Perhaps the film’s key moment comes as Valentin watches a co-star’s sound test. Upon being asked for one himself he laughs and walks out, uttering the fateful words ‘if this is the future, you can keep it’. This is where Valentin makes his choice, he will not change, he will allow the world to move on around him.
His predicament was one faced by numerous silent film stars as sound arrived, and immortalised by Singin’ in the Rain and Sunset Boulevard. No one wanted a squeaky voiced hero. Careers built over decades could fall in a single mumbled sentence. And unlike black and white films, silent movies never made a comeback after Hollywood abandoned them. Indeed, in an age where directors constantly aim to break boundaries, Michel Hazanavicius’ move seems singularly daring. Silent film has remained virtually untouched for 80 years.

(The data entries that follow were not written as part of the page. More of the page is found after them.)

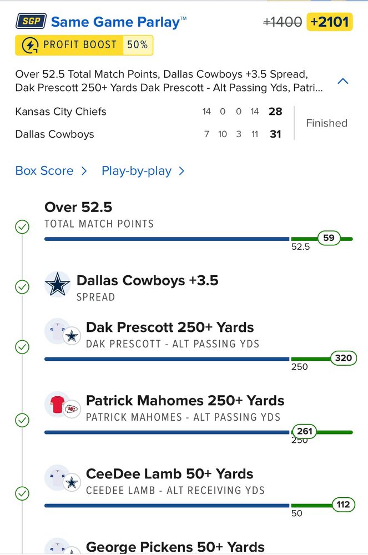Click the green checkmark for CeeDee Lamb leg
This screenshot has width=368, height=555.
(22, 493)
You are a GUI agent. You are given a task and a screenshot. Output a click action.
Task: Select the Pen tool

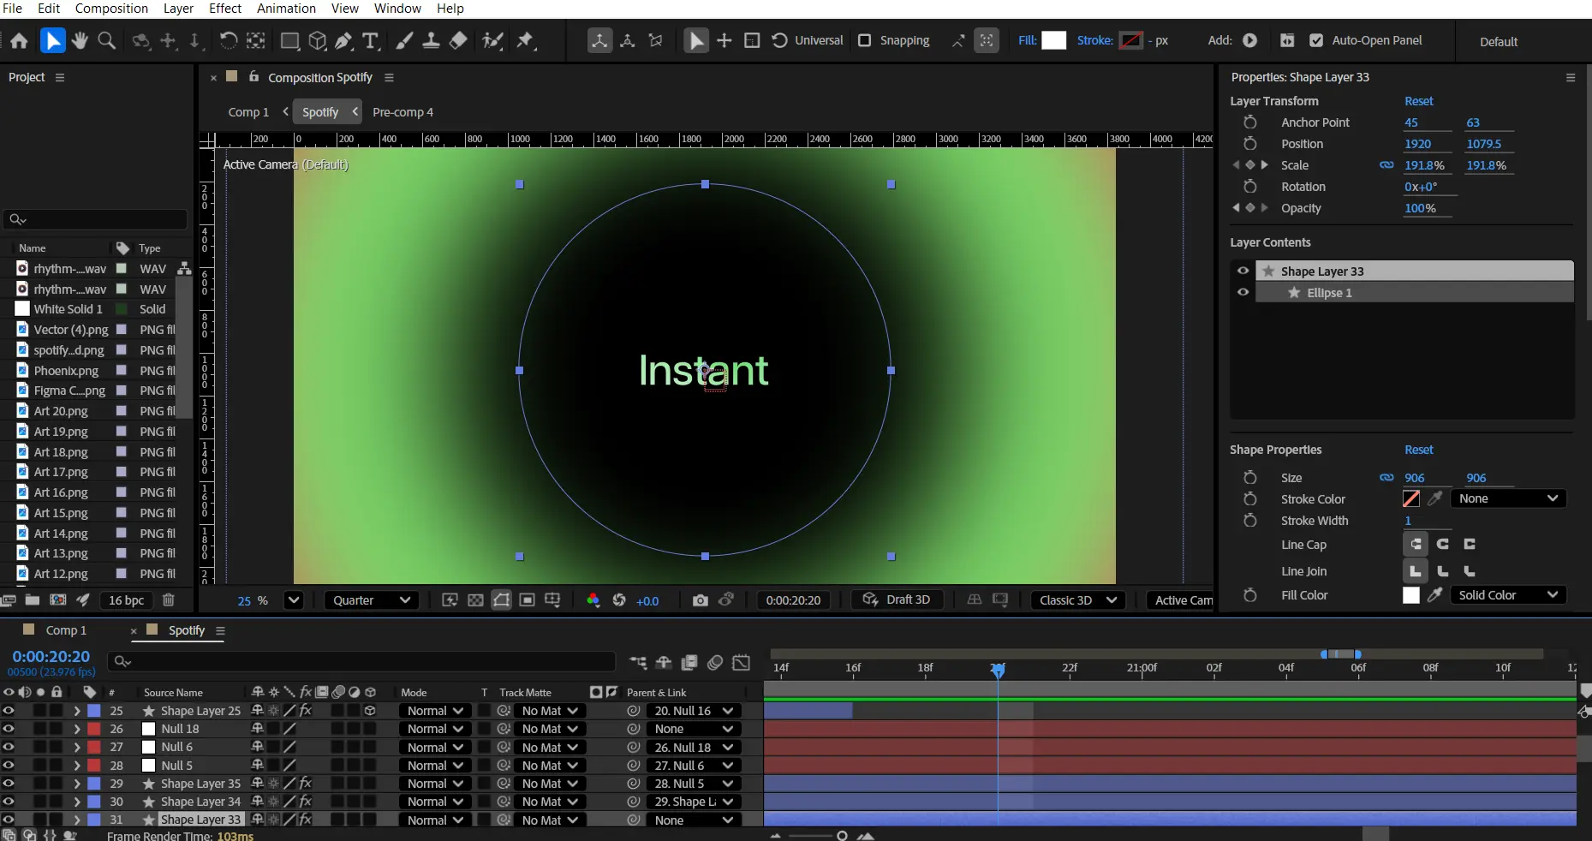[x=343, y=40]
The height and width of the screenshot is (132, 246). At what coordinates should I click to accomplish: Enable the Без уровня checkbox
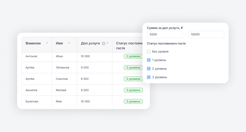point(149,52)
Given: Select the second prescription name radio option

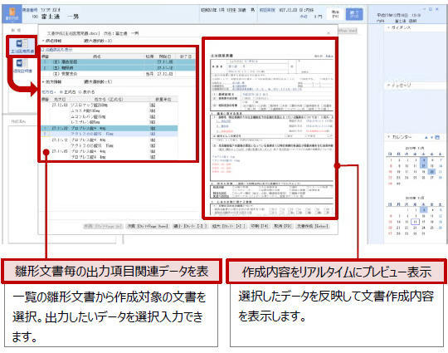Looking at the screenshot, I should point(80,92).
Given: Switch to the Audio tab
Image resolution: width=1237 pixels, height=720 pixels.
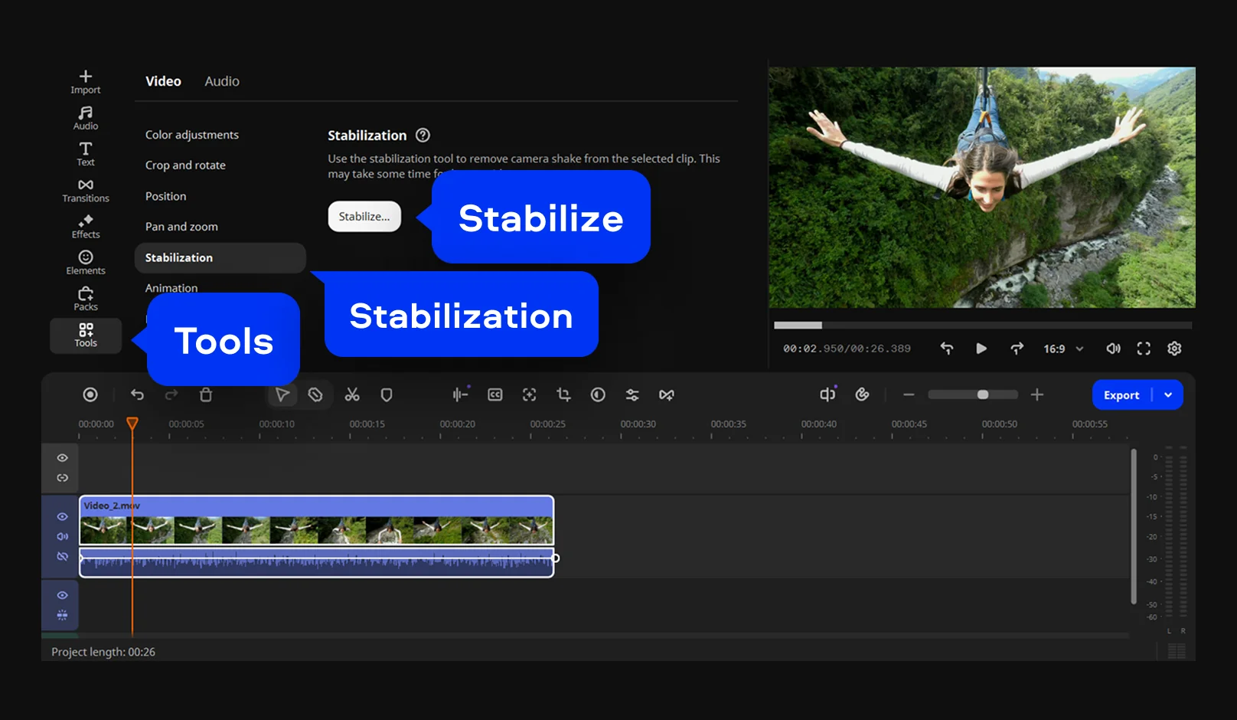Looking at the screenshot, I should coord(222,81).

Yet The Artist isn’t entirely silent; there are two points where Hazanavicius switches briefly to sound, and the first is the moment Valentin realises his actions have left him stranded. The sequence is both masterful and telling, not only for the story but as a mark of the quality of filmmaking. I was intrigued to see how silent cinema’s limitations could be aligned with the sophisticated demands of modern audiences; I was not disappointed.
Much of the credit must go to Jean Dujardin, the leading man. The Artist was beautifully shot, paying extended homage to early Hollywood, and featured an immaculate score, but without his comic timing and expressiveness it would be hard to envisage a film nearly as good. He and Bérénice Bejo (Miller) are dazzling together, giving the film immense charm and character.
The Artist is at once romantic comedy, evocation of a bygone era and a study of a man confronting a changed world: a triumphant throwback to 1920s Hollywood. Bring on the Oscars.